NVIDIA / kubevirt-gpu-device-plugin

NVIDIA k8s device plugin for Kubevirt
BSD 3-Clause "New" or "Revised" License
209 stars 66 forks source link

Device plugin can't detect the vgpus #78

Open esposem opened 10 months ago

esposem commented 10 months ago

I currently have Openshift 4.13 with the Openshift Virtualization (CNV) installed. I installed the nvidia drivers through https://github.com/vladikr/ocp-nvidia-vgpu-installer, and they work as expected.

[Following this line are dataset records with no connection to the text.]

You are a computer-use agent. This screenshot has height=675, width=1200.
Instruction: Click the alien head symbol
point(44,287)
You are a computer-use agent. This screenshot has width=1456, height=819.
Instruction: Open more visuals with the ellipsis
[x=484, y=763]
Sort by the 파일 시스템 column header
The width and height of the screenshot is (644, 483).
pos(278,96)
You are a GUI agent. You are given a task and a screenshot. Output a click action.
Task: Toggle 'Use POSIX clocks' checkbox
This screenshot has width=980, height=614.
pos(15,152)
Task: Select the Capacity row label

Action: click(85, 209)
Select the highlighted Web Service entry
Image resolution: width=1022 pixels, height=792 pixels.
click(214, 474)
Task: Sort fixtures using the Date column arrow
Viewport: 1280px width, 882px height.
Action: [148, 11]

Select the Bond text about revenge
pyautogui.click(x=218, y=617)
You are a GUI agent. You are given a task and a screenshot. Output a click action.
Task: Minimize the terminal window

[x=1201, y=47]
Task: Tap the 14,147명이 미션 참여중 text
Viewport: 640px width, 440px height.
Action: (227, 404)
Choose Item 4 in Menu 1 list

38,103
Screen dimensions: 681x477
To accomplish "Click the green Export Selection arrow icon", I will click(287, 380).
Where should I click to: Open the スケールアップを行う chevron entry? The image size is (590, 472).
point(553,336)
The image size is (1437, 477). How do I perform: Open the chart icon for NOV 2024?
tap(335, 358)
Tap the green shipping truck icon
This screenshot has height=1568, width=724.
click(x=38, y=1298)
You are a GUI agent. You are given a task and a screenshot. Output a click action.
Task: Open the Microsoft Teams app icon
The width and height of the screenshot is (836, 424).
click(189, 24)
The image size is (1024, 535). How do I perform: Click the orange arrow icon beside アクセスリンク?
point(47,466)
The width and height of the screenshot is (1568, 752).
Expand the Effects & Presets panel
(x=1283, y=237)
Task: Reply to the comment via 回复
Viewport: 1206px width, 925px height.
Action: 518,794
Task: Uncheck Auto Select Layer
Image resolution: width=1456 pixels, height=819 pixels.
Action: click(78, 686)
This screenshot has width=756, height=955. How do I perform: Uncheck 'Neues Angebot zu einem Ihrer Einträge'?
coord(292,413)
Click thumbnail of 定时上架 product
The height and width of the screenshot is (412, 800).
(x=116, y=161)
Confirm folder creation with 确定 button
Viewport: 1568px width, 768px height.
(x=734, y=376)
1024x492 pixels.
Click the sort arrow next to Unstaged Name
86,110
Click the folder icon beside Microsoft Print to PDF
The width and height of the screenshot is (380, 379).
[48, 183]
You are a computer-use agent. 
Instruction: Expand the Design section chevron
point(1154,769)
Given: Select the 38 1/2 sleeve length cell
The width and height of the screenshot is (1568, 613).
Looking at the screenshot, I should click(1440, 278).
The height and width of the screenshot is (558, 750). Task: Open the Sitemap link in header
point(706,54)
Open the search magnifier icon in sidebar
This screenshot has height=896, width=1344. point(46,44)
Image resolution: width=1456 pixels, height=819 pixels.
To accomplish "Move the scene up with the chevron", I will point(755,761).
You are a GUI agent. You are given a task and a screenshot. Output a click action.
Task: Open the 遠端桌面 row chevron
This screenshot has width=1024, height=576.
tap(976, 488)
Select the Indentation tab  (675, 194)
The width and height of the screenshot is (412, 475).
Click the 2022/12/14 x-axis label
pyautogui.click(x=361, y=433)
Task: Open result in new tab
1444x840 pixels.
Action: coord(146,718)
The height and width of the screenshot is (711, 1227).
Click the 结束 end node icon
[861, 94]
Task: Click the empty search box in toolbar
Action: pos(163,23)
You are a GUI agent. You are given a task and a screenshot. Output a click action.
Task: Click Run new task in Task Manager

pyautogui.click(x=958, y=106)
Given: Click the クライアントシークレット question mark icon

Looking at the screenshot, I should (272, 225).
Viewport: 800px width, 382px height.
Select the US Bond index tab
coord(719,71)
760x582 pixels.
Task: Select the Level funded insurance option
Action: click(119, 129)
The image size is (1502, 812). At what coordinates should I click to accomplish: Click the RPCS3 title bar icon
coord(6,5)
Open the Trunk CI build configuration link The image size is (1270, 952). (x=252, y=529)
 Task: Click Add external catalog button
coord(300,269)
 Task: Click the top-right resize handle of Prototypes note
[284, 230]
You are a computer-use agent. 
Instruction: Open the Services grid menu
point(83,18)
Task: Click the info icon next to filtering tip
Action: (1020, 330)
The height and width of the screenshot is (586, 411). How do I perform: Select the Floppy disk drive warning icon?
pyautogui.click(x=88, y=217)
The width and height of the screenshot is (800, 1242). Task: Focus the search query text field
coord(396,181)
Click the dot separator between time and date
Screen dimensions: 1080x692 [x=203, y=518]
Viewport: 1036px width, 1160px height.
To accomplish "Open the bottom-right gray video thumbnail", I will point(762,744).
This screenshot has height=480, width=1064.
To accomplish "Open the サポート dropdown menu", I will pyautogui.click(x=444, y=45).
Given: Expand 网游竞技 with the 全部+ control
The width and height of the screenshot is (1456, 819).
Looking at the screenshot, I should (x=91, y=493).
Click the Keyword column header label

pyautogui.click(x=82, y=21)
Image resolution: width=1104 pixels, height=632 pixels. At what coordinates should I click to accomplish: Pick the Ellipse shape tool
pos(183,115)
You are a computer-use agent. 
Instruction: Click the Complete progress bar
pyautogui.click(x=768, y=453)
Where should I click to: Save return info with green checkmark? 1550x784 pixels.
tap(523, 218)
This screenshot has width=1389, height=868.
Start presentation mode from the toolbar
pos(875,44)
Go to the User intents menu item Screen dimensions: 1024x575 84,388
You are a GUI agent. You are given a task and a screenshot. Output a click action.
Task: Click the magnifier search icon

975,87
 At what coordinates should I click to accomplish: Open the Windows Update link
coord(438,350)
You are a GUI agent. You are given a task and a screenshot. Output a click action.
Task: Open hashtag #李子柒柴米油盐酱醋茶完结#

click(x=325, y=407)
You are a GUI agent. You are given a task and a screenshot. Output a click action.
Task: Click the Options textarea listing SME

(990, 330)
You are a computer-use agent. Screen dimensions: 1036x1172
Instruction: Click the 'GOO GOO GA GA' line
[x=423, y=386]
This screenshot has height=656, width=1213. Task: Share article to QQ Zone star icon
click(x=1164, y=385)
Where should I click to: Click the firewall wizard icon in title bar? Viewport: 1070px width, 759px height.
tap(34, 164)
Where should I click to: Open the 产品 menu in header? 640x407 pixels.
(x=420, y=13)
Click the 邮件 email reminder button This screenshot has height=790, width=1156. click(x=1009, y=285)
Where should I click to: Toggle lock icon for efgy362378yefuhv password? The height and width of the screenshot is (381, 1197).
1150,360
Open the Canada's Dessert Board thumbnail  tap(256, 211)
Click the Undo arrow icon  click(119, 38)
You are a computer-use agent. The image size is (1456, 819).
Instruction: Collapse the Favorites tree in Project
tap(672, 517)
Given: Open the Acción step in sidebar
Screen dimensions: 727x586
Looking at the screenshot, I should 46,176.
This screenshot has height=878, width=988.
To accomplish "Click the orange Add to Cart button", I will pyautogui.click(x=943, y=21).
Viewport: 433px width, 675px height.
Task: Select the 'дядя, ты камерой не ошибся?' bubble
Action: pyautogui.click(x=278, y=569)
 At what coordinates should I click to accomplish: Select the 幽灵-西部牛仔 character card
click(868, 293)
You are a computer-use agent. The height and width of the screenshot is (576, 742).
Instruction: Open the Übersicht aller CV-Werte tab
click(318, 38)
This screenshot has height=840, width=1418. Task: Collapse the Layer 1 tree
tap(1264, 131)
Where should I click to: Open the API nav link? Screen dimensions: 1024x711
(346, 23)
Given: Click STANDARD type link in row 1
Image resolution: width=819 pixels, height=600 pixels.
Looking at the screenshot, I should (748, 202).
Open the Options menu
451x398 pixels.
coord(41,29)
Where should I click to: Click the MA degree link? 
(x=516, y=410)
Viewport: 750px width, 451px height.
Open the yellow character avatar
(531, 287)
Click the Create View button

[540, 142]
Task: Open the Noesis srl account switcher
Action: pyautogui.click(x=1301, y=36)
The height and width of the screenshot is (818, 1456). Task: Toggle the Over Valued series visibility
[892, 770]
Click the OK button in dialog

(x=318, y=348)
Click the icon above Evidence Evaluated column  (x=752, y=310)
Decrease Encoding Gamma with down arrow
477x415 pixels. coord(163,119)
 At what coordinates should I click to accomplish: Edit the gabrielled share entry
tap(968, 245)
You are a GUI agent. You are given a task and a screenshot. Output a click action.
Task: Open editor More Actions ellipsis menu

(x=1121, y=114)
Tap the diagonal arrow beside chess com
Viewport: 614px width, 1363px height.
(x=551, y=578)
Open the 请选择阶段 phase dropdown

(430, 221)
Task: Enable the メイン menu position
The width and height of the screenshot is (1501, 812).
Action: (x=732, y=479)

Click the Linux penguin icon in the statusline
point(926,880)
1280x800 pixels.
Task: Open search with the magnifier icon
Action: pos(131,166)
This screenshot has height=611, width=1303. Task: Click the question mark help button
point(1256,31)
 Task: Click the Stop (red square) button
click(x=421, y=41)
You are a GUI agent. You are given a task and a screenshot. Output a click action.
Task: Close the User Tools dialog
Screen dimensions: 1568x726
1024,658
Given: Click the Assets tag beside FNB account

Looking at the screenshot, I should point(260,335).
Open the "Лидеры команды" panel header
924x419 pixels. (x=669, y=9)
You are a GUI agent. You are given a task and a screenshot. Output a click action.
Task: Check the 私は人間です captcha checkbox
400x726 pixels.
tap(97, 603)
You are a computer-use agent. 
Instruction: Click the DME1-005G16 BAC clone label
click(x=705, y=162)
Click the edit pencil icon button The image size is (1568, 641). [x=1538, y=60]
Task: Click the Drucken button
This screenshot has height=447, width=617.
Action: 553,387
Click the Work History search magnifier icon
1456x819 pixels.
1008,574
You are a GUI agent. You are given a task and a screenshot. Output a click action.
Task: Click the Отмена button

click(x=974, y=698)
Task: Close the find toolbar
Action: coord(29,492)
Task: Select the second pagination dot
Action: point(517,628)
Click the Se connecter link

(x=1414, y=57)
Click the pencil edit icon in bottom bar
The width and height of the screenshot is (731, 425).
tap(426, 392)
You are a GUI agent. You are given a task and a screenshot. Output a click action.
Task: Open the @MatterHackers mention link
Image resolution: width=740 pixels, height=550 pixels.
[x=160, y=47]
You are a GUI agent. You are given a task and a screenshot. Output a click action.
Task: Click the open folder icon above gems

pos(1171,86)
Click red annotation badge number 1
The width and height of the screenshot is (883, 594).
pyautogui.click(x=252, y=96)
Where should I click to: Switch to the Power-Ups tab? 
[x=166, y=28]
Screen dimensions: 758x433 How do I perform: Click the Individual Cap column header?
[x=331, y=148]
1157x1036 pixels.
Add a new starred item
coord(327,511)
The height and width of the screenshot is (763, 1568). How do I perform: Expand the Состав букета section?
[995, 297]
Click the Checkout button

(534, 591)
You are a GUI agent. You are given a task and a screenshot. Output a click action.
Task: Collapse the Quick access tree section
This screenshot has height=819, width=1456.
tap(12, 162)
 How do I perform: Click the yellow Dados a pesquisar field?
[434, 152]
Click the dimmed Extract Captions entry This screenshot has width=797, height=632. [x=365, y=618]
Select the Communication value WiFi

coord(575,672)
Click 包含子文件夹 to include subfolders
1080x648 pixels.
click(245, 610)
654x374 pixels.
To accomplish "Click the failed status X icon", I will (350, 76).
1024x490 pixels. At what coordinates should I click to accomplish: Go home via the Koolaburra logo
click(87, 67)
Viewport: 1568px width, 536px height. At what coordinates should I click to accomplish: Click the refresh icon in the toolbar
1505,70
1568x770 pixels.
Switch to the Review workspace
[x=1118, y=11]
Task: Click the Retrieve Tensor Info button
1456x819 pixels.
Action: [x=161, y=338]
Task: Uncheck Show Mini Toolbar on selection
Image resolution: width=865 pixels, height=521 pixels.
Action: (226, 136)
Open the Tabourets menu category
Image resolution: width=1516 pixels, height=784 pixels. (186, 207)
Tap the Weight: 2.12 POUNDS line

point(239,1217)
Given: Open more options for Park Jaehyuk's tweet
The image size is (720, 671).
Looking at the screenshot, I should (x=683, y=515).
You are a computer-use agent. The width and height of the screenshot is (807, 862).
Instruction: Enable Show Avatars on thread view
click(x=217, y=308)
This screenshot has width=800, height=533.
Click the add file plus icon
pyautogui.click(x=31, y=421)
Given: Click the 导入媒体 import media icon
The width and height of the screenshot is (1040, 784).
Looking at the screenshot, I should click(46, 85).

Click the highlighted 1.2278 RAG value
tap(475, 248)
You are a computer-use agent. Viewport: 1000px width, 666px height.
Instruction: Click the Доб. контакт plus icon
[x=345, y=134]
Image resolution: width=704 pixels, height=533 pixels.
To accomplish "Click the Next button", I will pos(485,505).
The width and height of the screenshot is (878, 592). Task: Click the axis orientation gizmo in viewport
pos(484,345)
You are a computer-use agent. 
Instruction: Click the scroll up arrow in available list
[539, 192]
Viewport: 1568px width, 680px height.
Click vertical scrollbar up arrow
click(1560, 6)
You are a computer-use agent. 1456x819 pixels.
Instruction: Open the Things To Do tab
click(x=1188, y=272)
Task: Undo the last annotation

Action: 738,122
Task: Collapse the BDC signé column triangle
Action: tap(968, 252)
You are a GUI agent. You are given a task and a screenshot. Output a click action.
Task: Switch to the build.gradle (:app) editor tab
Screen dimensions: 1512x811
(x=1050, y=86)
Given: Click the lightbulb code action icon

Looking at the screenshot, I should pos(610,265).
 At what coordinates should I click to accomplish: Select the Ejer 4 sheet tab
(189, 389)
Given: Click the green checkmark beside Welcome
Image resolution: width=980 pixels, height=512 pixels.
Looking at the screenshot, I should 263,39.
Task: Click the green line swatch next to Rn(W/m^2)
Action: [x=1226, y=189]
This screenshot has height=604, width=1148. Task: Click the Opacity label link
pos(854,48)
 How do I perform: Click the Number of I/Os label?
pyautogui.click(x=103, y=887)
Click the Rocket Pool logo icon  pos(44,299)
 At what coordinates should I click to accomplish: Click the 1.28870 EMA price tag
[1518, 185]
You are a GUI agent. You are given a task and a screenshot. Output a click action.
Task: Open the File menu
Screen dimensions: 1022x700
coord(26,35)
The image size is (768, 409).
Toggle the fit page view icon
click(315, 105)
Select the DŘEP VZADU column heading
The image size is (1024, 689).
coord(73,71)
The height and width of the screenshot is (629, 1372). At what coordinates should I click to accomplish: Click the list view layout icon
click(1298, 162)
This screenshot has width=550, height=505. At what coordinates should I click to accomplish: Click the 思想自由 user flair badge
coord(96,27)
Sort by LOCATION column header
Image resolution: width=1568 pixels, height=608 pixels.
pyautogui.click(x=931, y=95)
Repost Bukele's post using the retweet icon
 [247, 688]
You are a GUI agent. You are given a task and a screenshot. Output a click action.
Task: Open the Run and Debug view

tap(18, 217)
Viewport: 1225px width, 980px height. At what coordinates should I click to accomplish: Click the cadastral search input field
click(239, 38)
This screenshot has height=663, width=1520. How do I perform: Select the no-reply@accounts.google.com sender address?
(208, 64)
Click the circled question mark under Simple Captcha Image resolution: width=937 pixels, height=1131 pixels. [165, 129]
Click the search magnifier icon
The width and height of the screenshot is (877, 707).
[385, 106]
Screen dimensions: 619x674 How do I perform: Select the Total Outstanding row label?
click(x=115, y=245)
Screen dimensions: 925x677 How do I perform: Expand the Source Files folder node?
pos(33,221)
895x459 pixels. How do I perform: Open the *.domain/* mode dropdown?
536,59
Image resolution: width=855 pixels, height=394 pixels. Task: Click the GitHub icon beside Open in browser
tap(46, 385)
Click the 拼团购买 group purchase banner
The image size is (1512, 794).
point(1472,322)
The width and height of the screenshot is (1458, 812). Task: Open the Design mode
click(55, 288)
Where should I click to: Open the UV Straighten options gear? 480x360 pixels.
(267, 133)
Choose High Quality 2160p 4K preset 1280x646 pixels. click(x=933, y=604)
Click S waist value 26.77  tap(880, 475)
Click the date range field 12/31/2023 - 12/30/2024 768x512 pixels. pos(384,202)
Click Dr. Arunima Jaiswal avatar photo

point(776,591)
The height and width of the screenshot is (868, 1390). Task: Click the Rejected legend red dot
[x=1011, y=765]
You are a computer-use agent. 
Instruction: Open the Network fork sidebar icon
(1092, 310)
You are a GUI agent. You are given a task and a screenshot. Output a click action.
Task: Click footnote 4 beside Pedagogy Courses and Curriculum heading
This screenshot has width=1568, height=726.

I gave to the HyperConverged yaml file the following:

spec:
  mediatedDevicesConfiguration:
    mediatedDevicesTypes: 
    - nvidia-258
  permittedHostDevices:
    mediatedDevices:
    - mdevNameSelector: "GRID RTX6000-3Q"
      resourceName: "nvidia.com/GRID_RTX6000-3Q"
      externalResourceProvider: true

obviously checking that nvidia-258 exists:

$ cd /sys/bus/pci/devices/0000:05:00.0/mdev_supported_types
$ cat nvidia-258/available_instances 
8

Then I created 2 mdev devices

$ UUID=$(uuidgen);
$ echo "${UUID}" > nvidia-258/create;
$ mdevctl define --auto --uuid $UUID;
$ mdevctl list

Then I installed the kubevirt-gpu-device-plugin, but when I inspect the nodes log I see

2023/08/29 09:36:53 Not a device, continuing
2023/08/29 09:36:53 Nvidia device 0000:05:00.0
2023/08/29 09:36:53 Not a device, continuing
2023/08/29 09:36:53 Gpu id is 0000:05:00.0
2023/08/29 09:36:53 Vgpu id is GRID_RTX6000-3Q
2023/08/29 09:36:53 Gpu id is 0000:05:00.0
2023/08/29 09:36:53 Vgpu id is GRID_RTX6000-3Q
2023/08/29 09:36:53 Iommu Map map[]
2023/08/29 09:36:53 Device Map map[]
2023/08/29 09:36:53 vGPU Map map[GRID_RTX6000-3Q:[{21ad712a-f454-498c-84d5-4116f3723c01} {43922f20-6573-4d6b-9223-a2ca02f83b29}]]
2023/08/29 09:36:53 GPU vGPU Map map[0000:05:00.0:[21ad712a-f454-498c-84d5-4116f3723c01 43922f20-6573-4d6b-9223-a2ca02f83b29]]
2023/08/29 09:36:53 Could not find NVIDIA device with id: GRID_RTX6000-3Q
2023/08/29 09:36:53 DP Name GRID_RTX6000-3Q
2023/08/29 09:36:53 Devicename GRID_RTX6000-3Q
2023/08/29 09:36:58 [GRID_RTX6000-3Q] Error registering with device plugin manager: context deadline exceeded
2023/08/29 09:36:58 Error starting GRID_RTX6000-3Q device plugin: context deadline exceeded

And I can't run any VMI/VM as once I schedule one, it is never scheduled as it doesn't find any vgpu available when I provide the following to the yaml file:

spec:
      gpus:
      - deviceName: nvidia.com/GRID_RTX6000-3Q
        name: vgpu1

What did I do wrong?

esposem commented 10 months ago

@cdesiniotis could you please take a look at this?

rthallisey commented 5 months ago

@esposem what version of the device-plugin were you using? Usually this error appear when the pci.ids in the device plugin are out of date. This should go away in the newer versions.